We are vulnerable because we need to address our efforts on how to overcome their use of code, especially in their use of words such as 'accountability', 'flexibility', 'choices', and 'educational reform'. All of these feel-good terms imply a certain set of ideas that can easily be misinterpreted by susceptible parents.

Finally, I think we are vulnerable because we haven't quite addressed how to deal with public opinion altered by the conservative talk-show media blitz. I certainly don't have the time to listen to what goes on but the little I do hear seems to have an effect on those I know. The new liberal media radio is a step in the right direction but it seems we need more of an organized attempt to deal with their talking points. Anyone out there with ideas, please develop it and go for it.

Recently the conservatives have stepped up their efforts to mould public opinion. The media has been publishing DOE spin on NCLB in editorials around the nation ( a few examples here, Nevada, South Carolina, and New Hampshire). Granted while many of these are in newspapers already quite conservative, I do think that we're seeing a clarification and amplification of the official talking points of the administration. The messages are the same: that it is a good law especially for minorities and the poor, that there is enough money for it, that people opposed to accountability are opposed to higher standards in public education, and so on. In addition, the DOE and Congressional reps have been putting in time and energy in support of NCLB such as in Tennessee, Pennsylvania, and in Montana.
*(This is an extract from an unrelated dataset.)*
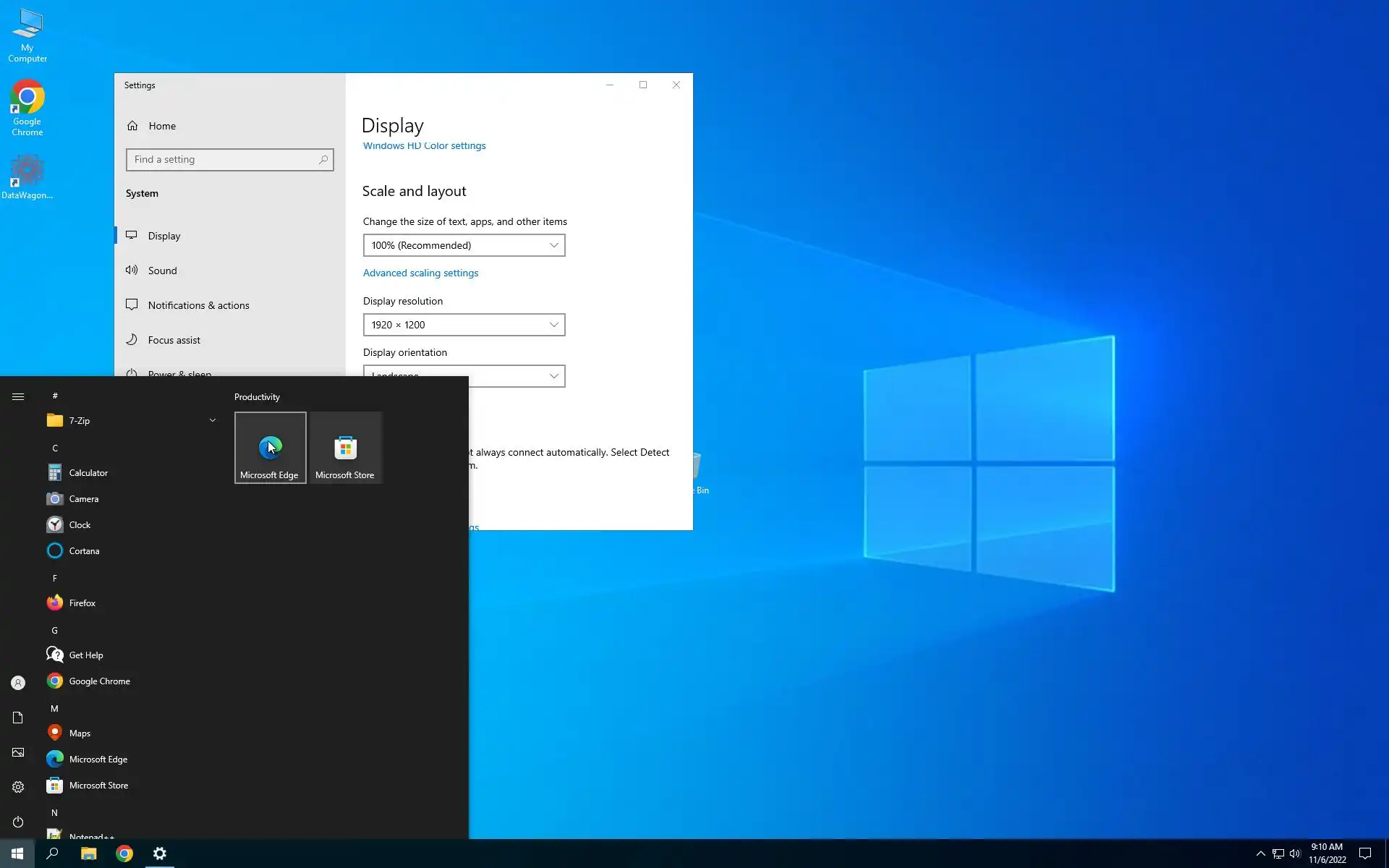This screenshot has height=868, width=1389.
Task: Select Notifications & actions in the sidebar
Action: (x=198, y=305)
Getting back to the recent changes to NCLB, the real problem, to over simplify because there's plenty of problem areas, lies in the high-stakes testing, the perverted part of the bill. NCLB raises the bar on passing so high, and it gets higher every year, that for a school to avoid failing it needs to perform the equivalent of a Hail-Mary pass. Not only is there more than one bar to pass, every single one must be met for a school, otherwise, the whole school fails.

This is how public education will be destroyed, in bits and pieces. Once a school fails, it is placed on probation. The kids are granted the ability to move to another school in the second year of probation, with the school paying for transportation costs. This doesn't always work, really, because there's not enough room for an entire school of kids to go somewhere else in a school district. But the third year and henceforward, more and more money is taken from the system, to be used for expensive tutoring by private corporations, teacher training, and transportation costs. Nice carrot to the parents but taking it kills the school in the process because it takes money away from the basics. The increase in funding from the DOE doesn't touch this need. It continues on until the school is dismantled, to be turned into a charter school, staff replaced, or turned over to a private corporation.

None of these recent DOE changes so far do anything to touch the heart of the problem involving NCLB. They have been merely cosmetic changes to satisfy certain constituencies: special ed, single-sex ed, limited English groups, and teachers. This last change regarding teachers is like a bone thrown to rural states. There's already quite a bit of backlash regarding these new measures (see also Utah and Alaska).

Needless to say, we need to get the progressive word out on NCLB, what is wrong with it, and what to change about this twisted law. Saying that this law needs to be fully funded is also not quite what I'm looking for. Fully funding it won't change the highstakes testing portion of the bill. Rather than focus on getting Paige out, let him make all the gaffes he wants. Let's put our time and money and energy into putting the message out and changing the areas of the law that really destroy public education.